Я, бренное тело что мир презирает, вышел из дома в мудрую ночь. Перед выходом принял напёрсток на грудь, но мне всё мало и добавил ещё парочку сверху. Имей совесть, работка предстоит тяжёлая, начальник! На мне всё черное: джинсы, футболка, ботинки армейского образца, ими я особенно горжусь. Настало время утолить жажду прекрасного, дамы и господа!

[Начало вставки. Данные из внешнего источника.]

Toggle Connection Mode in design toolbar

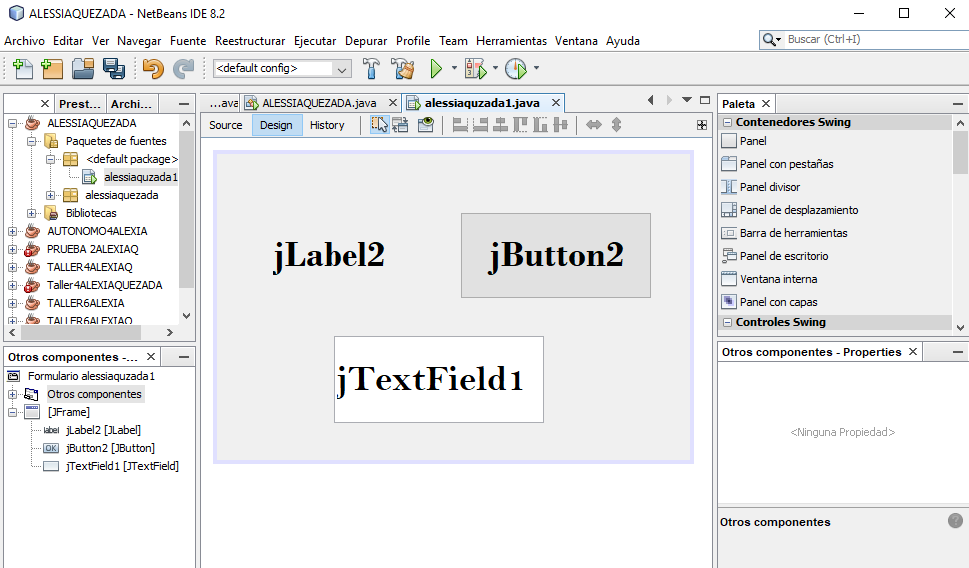pos(400,125)
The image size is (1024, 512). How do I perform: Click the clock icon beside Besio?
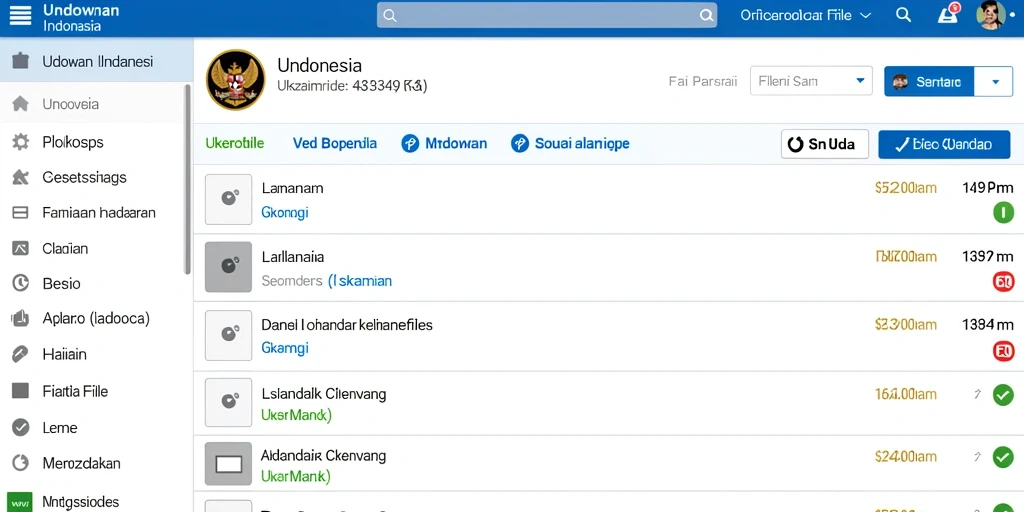click(x=21, y=283)
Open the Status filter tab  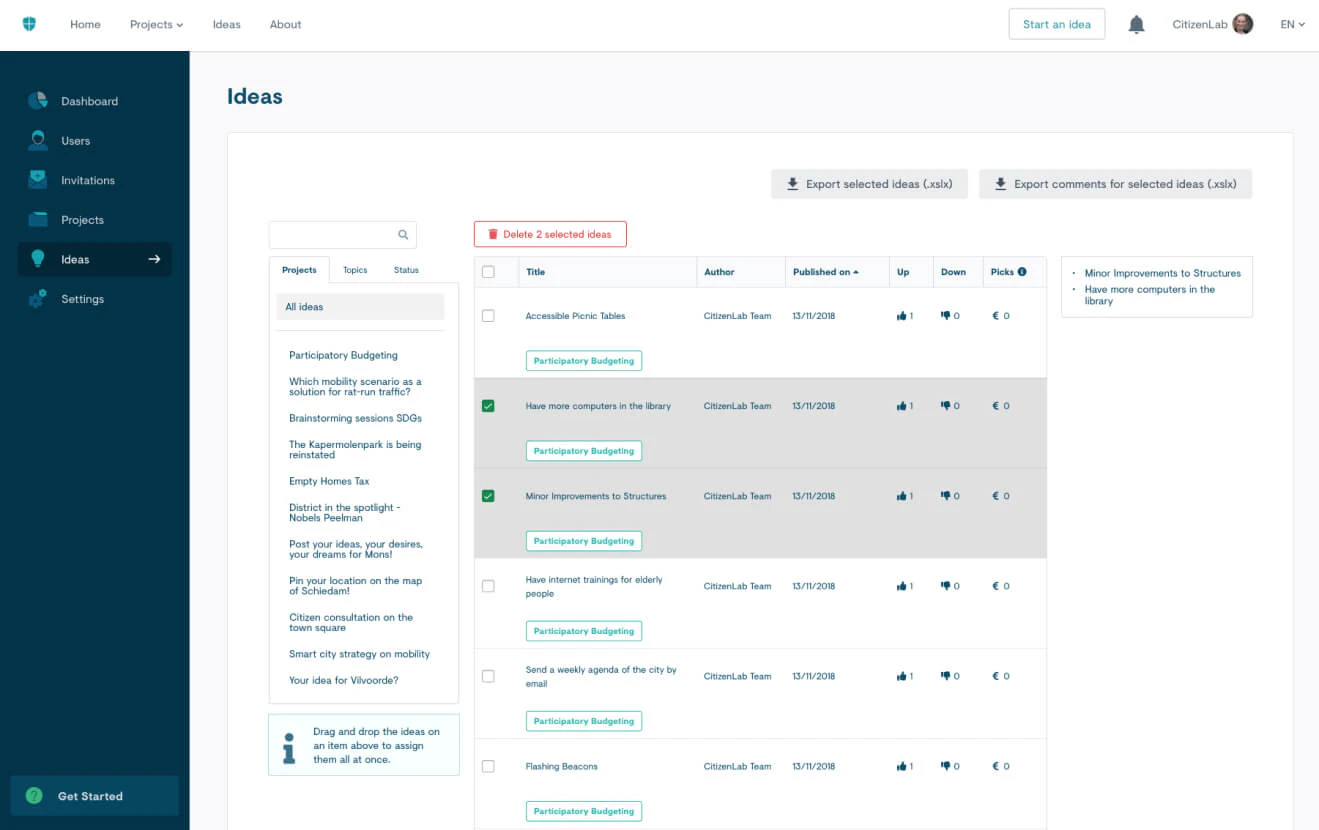tap(405, 269)
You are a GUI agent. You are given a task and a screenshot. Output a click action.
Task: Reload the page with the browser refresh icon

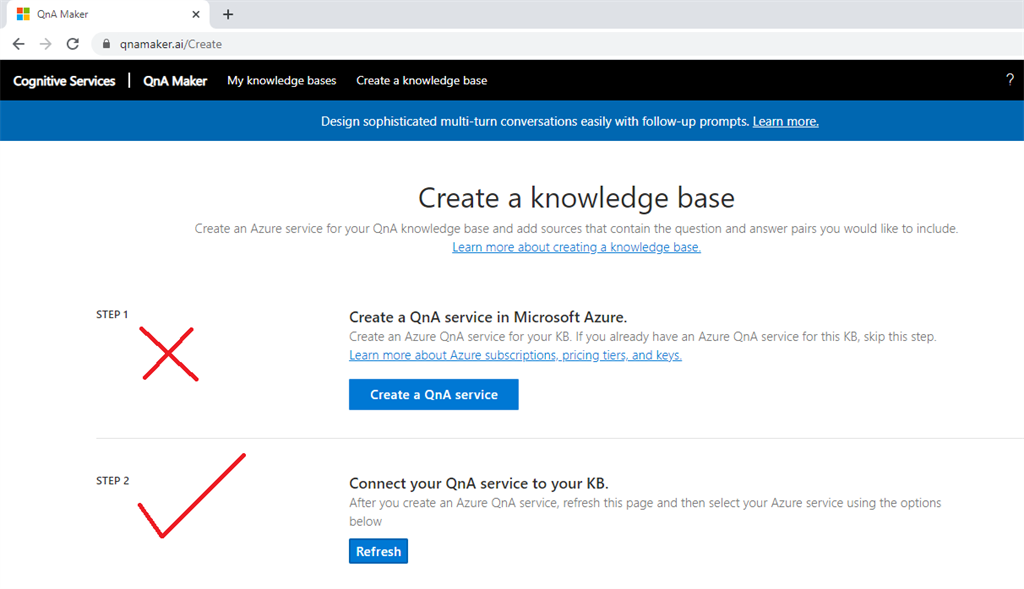72,44
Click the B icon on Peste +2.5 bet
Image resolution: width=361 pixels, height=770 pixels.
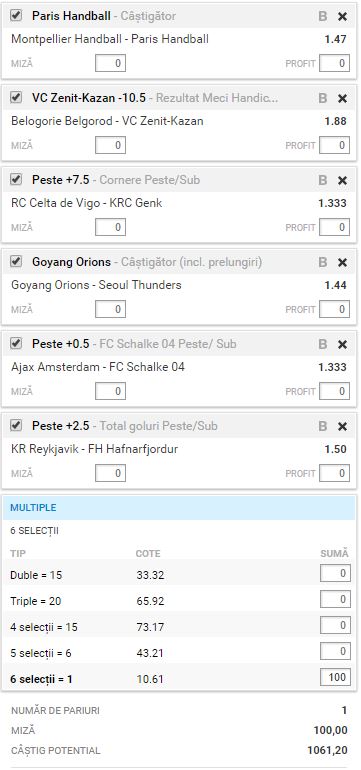323,426
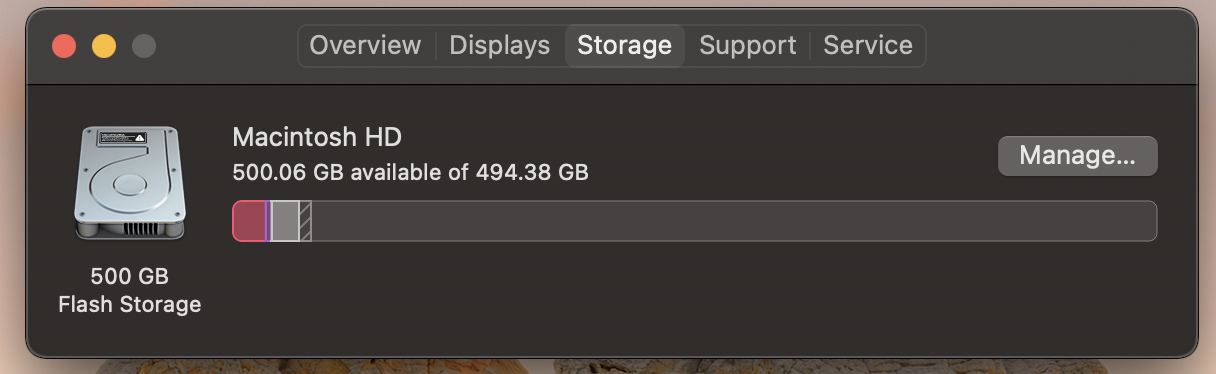This screenshot has height=374, width=1216.
Task: Click the Macintosh HD drive icon
Action: click(130, 184)
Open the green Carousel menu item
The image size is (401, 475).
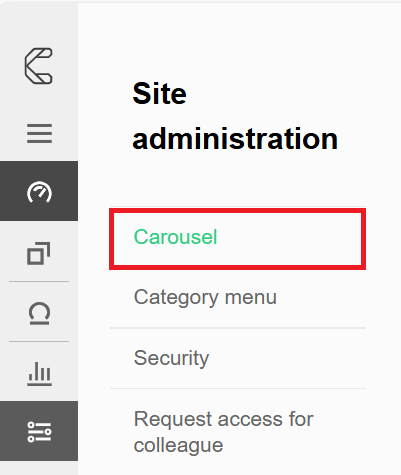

Теперь ищем подходящие декорации - какой же бал без дворца? Пританцовывая выглядываю из-за крыш, смотрю под землю - нет ли там скрытых от взора карет? Бегу наперегонки со временем, клавишной дробью перестукиваю всеми шестью конечностями, чуть не путаюсь в них, косматых ходулях. Ищу, ищу, ищу.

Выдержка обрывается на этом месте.